I've initially seen this in Python 3.12 (where Py_TPFLAGS_MANAGED_WEAKREF was introduced), but I've just tested it against the current main branch, and it still crashes there.

The reason for the crash is the following:

  • PyType_GenericAlloc (default tp_alloc of all types) allocates the object by calling _PyType_AllocNoTrack (Objects/typeobject.c)
  • _PyType_AllocNoTrack uses _PyType_PreHeaderSize to determine how many bytes to allocate in front of the PyObject structure (Objects/typeobject.c)
  • _PyType_PreHeaderSize returns the size of 2 pointers if either Py_TPFLAGS_MANAGED_WEAKREF or Py_TPFLAGS_MANAGED_DICT is a flag plus sizeof(PyGC_Head) if the object supports GC traversal, which is also the size of 2 pointers (technically 2 times uintptr_) (Include/internal/pycore_object.h)
  • However, MANAGED_WEAKREF_OFFSET is hard-defined to be (((Py_ssize_t)sizeof(PyObject *))*-4), which is only correct if the PyGC_Head struct is also present, and that is put into tp_weaklistoffset of the object
  • And GET_WEAKREFS_LISTPTR used in Objects/weakrefobject.c for creating a weak reference then reads from memory that comes before the area that malloc() allocated from, causing an invalid memory read, causing the crash

In Python 3.12 this would always crash, in 3.13+ this would only crash if GIL is not disabled at compile time, because Include/internal/pycore_typeobject.h defines MANAGED_WEAKREF_OFFSET to be (((Py_ssize_t)sizeof(PyObject *))*-2) if Py_GIL_DISABLED is defined.

The correct behavior should be be to set the tp_weaklistoffset correctly according to whether _PyType_IS_GC is true or not - but since there are several explicit checks for tp_weaklistoffset against the constant MANAGED_WEAKREF_OFFSET, this will probably require some level of refactoring.
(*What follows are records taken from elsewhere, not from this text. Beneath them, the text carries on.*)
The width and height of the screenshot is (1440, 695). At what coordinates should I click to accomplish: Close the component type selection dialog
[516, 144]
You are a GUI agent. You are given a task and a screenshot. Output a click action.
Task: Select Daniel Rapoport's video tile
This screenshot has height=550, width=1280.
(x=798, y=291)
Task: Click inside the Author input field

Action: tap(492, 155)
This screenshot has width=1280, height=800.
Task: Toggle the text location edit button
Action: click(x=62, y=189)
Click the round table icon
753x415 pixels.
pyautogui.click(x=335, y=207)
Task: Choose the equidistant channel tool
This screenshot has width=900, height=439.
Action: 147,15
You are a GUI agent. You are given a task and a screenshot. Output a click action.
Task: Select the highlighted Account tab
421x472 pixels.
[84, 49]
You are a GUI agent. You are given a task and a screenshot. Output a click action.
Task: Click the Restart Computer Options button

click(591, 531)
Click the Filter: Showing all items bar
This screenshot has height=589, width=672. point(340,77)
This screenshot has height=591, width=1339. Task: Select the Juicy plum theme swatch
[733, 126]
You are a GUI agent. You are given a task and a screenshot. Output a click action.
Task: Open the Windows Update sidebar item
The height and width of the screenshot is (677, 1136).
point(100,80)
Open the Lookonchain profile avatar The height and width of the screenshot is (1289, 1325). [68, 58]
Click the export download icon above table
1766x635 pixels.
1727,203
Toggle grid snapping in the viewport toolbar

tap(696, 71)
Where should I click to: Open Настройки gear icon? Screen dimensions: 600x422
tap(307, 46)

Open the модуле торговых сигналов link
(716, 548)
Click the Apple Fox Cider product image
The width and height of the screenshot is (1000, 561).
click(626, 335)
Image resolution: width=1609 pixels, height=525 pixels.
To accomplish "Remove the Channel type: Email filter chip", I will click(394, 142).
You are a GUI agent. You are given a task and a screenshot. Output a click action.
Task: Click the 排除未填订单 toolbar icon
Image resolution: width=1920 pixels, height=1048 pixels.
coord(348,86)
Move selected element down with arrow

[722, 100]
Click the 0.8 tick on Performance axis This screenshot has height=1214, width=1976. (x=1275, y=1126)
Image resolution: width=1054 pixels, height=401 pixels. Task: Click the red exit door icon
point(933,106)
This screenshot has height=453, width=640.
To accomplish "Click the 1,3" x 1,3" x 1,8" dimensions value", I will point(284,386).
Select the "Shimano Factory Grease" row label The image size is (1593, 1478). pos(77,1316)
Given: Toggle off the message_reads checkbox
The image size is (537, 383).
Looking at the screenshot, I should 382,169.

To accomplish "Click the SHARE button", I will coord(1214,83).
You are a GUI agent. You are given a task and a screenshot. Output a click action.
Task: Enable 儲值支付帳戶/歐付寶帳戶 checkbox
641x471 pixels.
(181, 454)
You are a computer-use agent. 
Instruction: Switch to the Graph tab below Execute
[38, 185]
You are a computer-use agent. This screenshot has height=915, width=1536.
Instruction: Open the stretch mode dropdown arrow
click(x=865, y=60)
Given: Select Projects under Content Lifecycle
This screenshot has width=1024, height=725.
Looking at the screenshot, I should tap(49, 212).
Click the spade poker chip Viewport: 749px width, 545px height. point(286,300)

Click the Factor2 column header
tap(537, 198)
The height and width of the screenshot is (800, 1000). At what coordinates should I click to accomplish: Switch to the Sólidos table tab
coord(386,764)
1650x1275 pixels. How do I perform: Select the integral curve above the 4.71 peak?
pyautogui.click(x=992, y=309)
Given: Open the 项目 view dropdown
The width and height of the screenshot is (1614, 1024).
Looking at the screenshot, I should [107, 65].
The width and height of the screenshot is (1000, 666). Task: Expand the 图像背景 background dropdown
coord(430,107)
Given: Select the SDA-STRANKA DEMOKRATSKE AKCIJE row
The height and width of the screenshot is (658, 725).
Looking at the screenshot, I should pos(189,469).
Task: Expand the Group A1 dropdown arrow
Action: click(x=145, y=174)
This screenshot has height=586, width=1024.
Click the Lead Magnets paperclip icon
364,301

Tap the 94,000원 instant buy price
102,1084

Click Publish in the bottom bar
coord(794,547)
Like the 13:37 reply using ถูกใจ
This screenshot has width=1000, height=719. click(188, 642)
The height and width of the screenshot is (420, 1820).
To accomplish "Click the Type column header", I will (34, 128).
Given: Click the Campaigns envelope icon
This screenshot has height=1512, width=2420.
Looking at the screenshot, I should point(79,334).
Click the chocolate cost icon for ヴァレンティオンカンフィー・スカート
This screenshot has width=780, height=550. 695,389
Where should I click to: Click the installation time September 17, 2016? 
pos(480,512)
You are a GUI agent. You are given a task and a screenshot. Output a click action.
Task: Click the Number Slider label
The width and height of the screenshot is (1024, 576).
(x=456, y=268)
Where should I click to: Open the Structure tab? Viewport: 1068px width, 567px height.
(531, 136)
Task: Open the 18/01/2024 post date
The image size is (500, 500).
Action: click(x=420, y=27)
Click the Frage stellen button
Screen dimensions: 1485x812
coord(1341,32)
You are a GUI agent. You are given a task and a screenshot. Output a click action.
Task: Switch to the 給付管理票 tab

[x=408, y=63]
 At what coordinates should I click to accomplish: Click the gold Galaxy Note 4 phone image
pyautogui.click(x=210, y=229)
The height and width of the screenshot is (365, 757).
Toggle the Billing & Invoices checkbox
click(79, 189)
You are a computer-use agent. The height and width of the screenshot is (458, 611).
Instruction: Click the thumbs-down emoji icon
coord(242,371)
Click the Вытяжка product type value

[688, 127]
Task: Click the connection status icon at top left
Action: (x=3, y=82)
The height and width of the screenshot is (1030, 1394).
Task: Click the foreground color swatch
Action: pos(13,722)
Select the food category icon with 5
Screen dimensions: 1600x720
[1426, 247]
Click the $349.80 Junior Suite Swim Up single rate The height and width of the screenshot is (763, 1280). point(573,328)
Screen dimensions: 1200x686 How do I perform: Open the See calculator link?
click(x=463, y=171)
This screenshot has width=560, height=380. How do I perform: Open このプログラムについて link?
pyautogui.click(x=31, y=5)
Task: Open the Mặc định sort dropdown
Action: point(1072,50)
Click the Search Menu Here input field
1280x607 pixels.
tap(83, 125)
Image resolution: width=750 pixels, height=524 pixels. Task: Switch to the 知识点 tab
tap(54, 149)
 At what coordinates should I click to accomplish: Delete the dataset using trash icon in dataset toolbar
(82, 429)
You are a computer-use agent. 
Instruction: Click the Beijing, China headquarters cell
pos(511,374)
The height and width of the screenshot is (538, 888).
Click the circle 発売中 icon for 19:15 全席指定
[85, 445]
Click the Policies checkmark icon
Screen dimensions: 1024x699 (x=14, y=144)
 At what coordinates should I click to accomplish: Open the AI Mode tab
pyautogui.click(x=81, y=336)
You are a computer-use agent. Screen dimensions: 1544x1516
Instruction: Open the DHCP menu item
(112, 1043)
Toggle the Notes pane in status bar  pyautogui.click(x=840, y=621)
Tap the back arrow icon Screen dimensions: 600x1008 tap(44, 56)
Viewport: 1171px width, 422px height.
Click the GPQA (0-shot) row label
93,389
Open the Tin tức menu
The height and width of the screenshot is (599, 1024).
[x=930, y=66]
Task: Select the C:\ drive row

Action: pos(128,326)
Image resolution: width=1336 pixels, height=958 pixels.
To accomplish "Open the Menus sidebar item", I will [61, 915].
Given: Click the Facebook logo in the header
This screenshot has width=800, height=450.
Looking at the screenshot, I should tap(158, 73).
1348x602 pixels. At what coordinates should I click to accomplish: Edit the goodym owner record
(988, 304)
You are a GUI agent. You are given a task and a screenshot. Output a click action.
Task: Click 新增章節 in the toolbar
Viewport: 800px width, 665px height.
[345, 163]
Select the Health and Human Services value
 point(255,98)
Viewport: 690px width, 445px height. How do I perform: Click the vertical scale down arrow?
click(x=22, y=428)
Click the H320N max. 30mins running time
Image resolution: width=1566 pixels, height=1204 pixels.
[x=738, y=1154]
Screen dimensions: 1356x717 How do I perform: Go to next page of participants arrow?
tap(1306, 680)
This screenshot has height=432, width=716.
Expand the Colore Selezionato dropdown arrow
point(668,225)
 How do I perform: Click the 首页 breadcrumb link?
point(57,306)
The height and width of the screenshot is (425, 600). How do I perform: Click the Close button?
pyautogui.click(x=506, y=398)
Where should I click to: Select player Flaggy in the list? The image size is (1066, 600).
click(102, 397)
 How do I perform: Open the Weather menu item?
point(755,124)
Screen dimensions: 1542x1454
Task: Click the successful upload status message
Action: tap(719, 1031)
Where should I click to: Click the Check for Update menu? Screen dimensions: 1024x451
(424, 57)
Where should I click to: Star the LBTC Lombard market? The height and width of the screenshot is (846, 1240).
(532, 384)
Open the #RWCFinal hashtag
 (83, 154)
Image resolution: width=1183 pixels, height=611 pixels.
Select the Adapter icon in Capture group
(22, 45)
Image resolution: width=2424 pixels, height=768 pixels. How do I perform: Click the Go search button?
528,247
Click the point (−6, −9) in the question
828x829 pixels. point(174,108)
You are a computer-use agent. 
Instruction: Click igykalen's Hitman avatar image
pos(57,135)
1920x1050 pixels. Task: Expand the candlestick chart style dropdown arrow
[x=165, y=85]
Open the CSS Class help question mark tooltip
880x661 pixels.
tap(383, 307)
CPython versions tested on:

3.12

Operating systems tested on:

No response

Output from running 'python -VV' on the command line:

No response

Linked PRs

  • gh-135863

chris-se avatar May 27 '25 09:05 chris-se

I propose to change requirements for Py_TPFLAGS_MANAGED_WEAKREF and also force checking of having Py_TPFLAGS_HAVE_GC set for Py_TPFLAGS_MANAGED_WEAKREF and Py_TPFLAGS_MANAGED_DICT.

Please take a look at linked PR.

sergey-miryanov avatar Jun 23 '25 20:06 sergey-miryanov

Although Py_TPFLAGS_MANAGED_* are not limited C API, some docs have encouraged the flags since 3.12, and the tutorial has required Py_TPFLAGS_MANAGED_WEAKREF on a static type instead of setting tp_weaklistoffset. Then, MANAGED_WEAKREF_OFFSET should be more flexible to be consistent.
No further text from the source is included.